▶ _Task goal_
After locating the line with "Instruction: Click the license.txt file icon", repeat it and every following line to the end of the listing, exactly. Omit the pictures.

▶ _Supplied data_
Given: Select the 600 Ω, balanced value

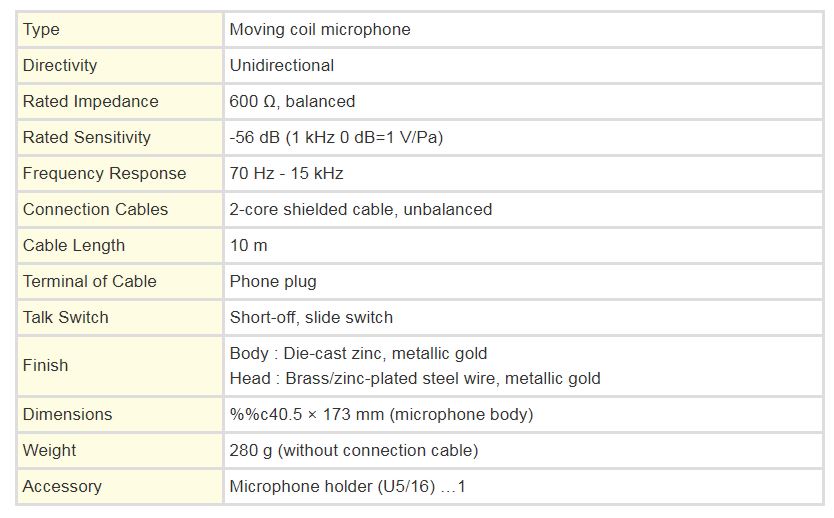Looking at the screenshot, I should point(292,101).
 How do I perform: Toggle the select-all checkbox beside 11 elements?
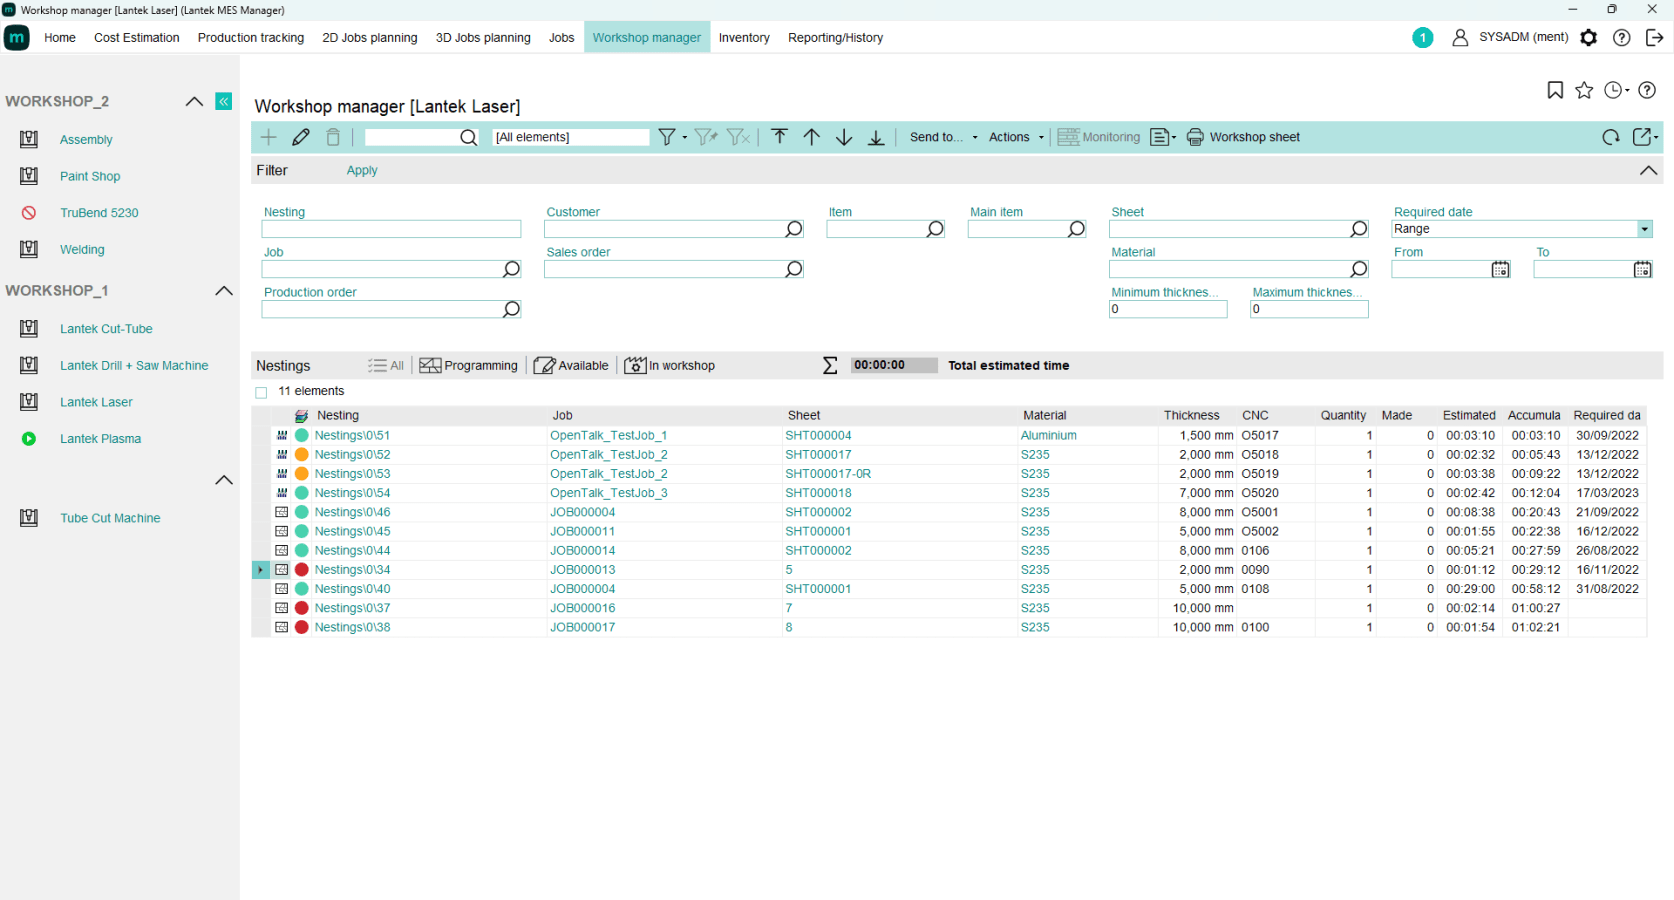pyautogui.click(x=262, y=392)
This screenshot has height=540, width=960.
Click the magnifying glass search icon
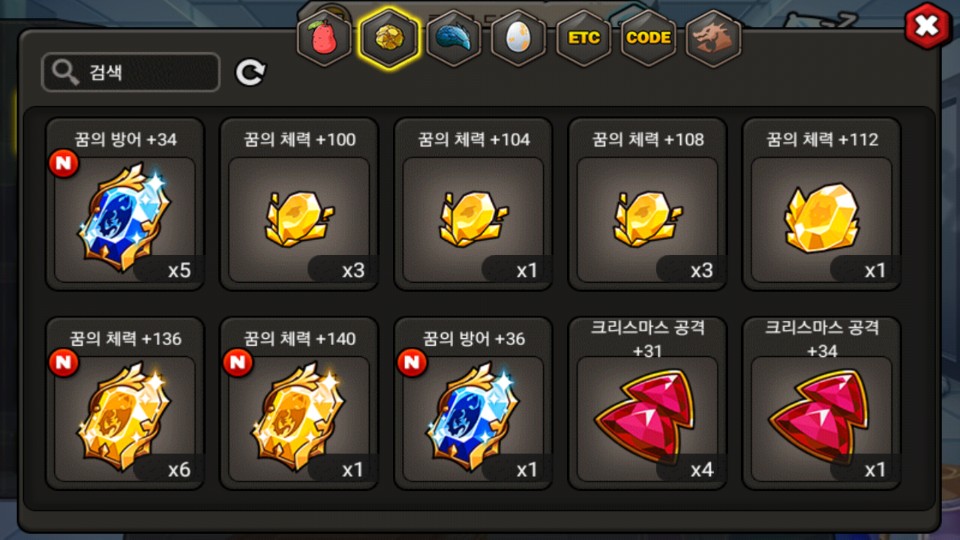pyautogui.click(x=65, y=72)
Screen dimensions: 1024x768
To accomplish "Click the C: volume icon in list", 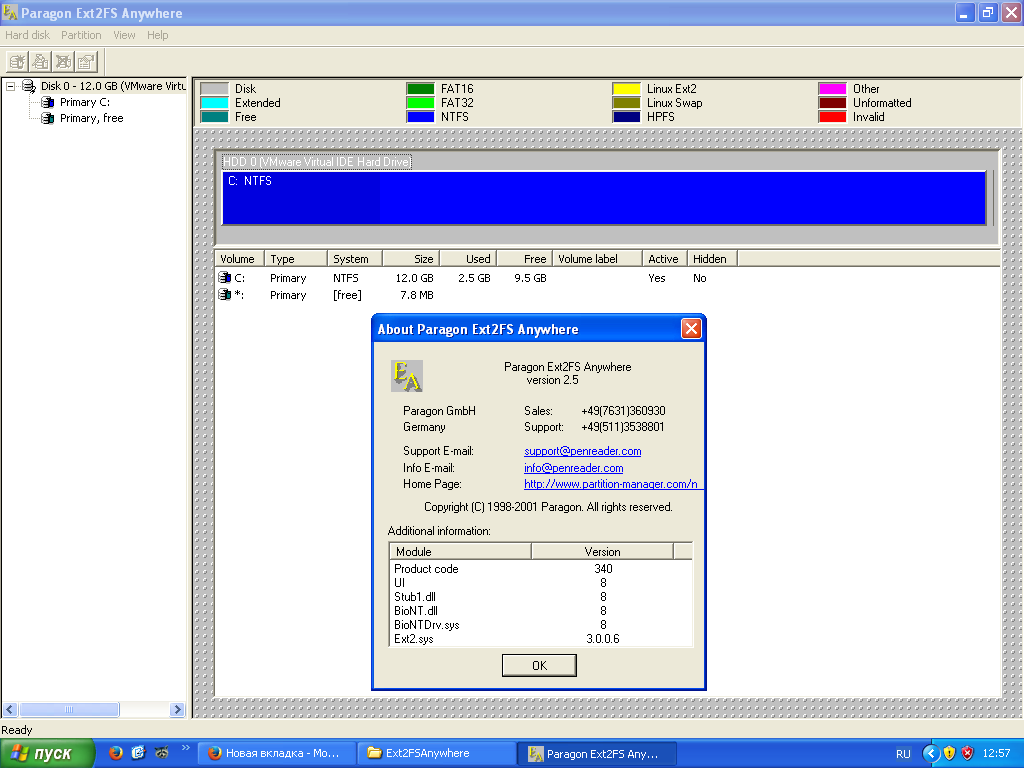I will [225, 278].
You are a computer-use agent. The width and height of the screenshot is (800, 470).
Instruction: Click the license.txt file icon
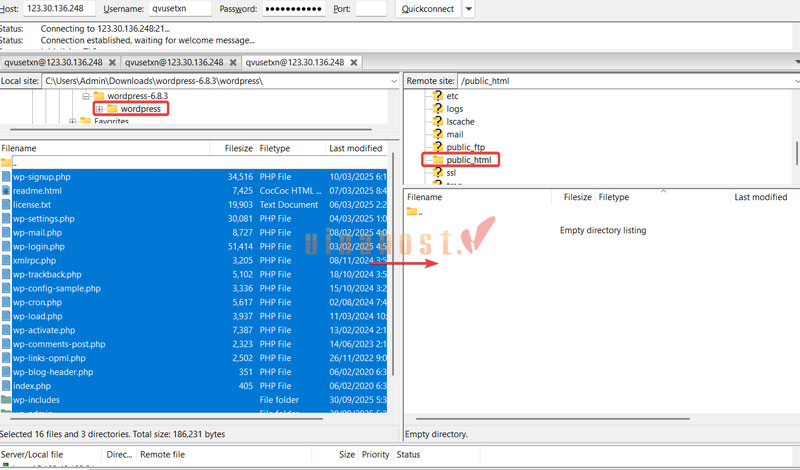6,205
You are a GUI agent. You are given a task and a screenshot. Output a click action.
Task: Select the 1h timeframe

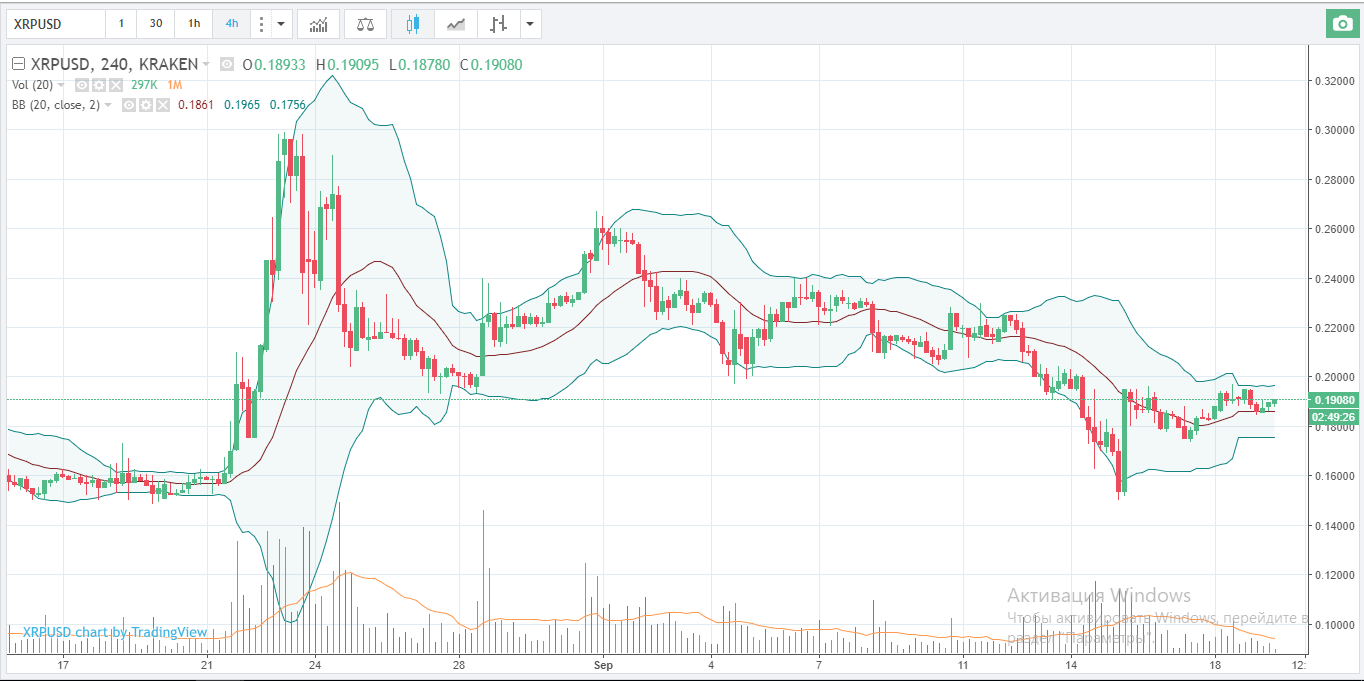point(193,24)
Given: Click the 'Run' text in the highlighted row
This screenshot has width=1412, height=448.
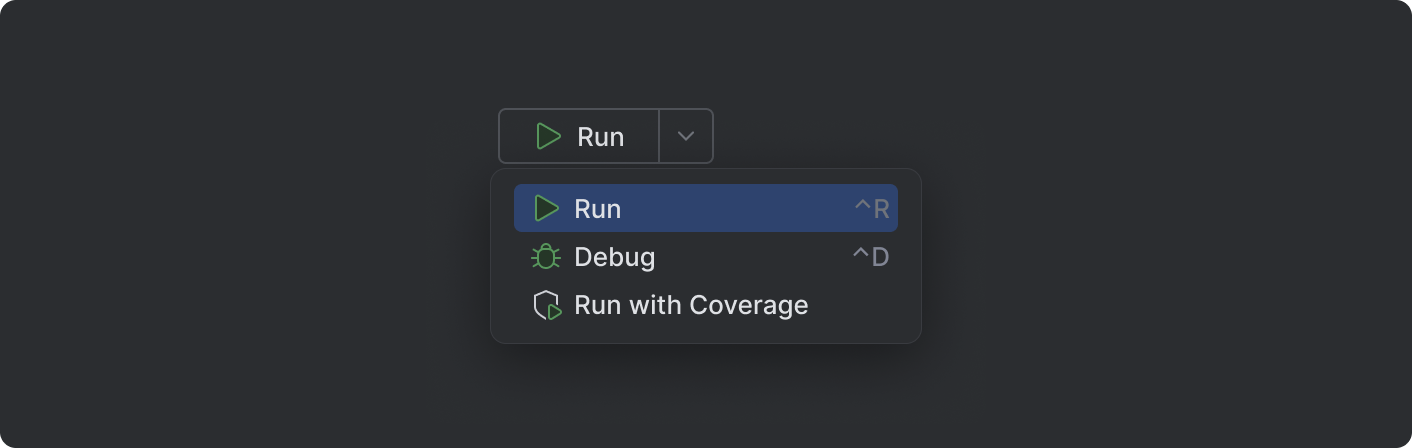Looking at the screenshot, I should (x=597, y=209).
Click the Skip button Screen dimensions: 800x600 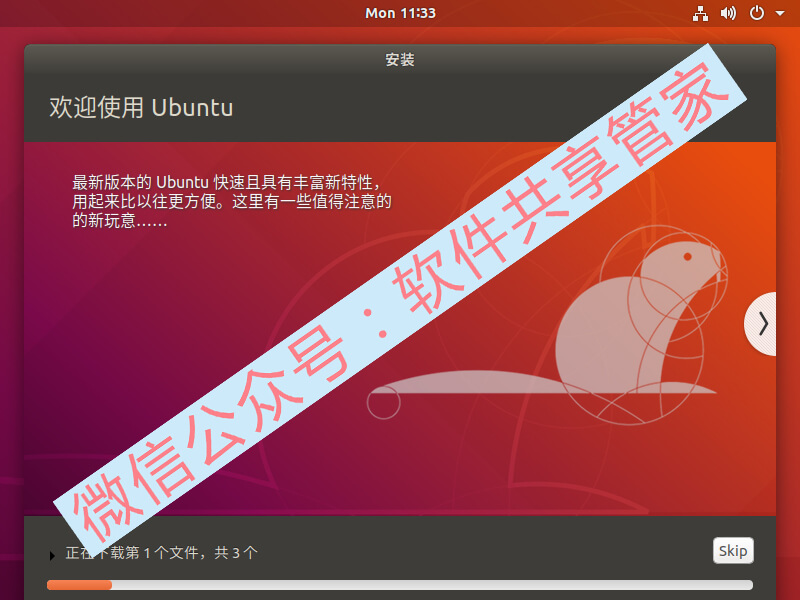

▶ _Solution below_
Instruction: Click the license.txt file icon
6,205
You are a GUI agent. You are given a task and a screenshot. Output a click action.
Task: Select the 1h timeframe

point(193,24)
Given: Click the 'Run' text in the highlighted row
This screenshot has width=1412, height=448.
Looking at the screenshot, I should (x=597, y=209).
Click the Skip button Screen dimensions: 800x600 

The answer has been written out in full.